9

I need to fill a huge (7734500 elements) std::vector<unsigned int> with random values, and I am trying to do it in parallel with multiple threads to achieve a higher efficiency. Here is the code that I have so far:

std::random_device rd; // seed generator

std::mt19937_64 generator{rd()}; // generator initialized with seed from rd

static const unsigned int NUM_THREADS = 4;


std::uniform_int_distribution<> initialize(unsigned long long int modulus)
{
    std::uniform_int_distribution<> unifDist{0, (int)(modulus-1)};
    return unifDist;
}


void unifRandVectorThreadRoutine
    (std::vector<unsigned int>& vector, unsigned int start,
    unsigned int end, std::uniform_int_distribution<>& dist)
{
    for(unsigned int i = start ; i < end ; ++i)
    {
        vector[i] = dist(generator);
    }
}


std::vector<unsigned int> uniformRandomVector
    (unsigned int rows, unsigned int columns, unsigned long long int modulus)
{
    std::uniform_int_distribution<> dist = initialize(modulus);

    std::thread threads[NUM_THREADS];

    std::vector<unsigned int> v;
    v.resize(rows*columns);

    // number of entries each thread will take care of
    unsigned int positionsEachThread = rows*columns/NUM_THREADS;

    // all but the last thread
    for(unsigned int i = 0 ; i < NUM_THREADS - 1 ; ++i)
    {
        threads[i] = std::thread(unifRandVectorThreadRoutine, v, i*positionsEachThread,
            (i+1)*positionsEachThread, dist);
        // threads[i].join();
    }

    // last thread
    threads[NUM_THREADS - 1] = std::thread(unifRandVectorThreadRoutine, v,
        (NUM_THREADS-1)*positionsEachThread, rows*columns, dist);
    // threads[NUM_THREADS - 1].join();

    for(unsigned int i = 0 ; i < NUM_THREADS ; ++i)
    {
        threads[i].join();
    }

    return v;
}

At the moment, it takes approximately 0.3 seconds: do you think there is a way to make it more efficient?

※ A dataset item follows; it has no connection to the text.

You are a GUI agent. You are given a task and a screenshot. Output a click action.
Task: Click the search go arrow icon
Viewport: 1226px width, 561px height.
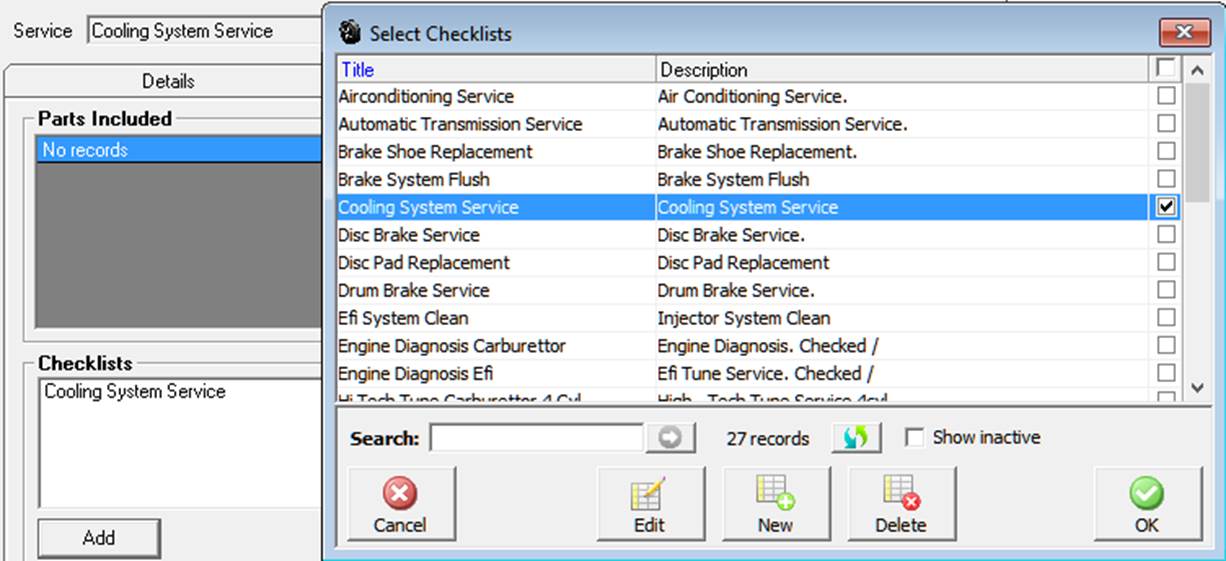[x=670, y=438]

Edit: Giving each thread its own generator

I have modified the routine as follows

void unifRandVectorThreadRoutine
    (std::vector<unsigned int>& vector, unsigned int start,
    unsigned int end, std::uniform_int_distribution<>& dist)
{
    std::mt19937_64 generator{rd()};
    for(unsigned int i = start ; i < end ; ++i)
    {
        vector[i] = dist(generator);
    }
}

and the running time dropped by one half. So I am still sharing the std::random_device but each thread has its own std::mt19937_64.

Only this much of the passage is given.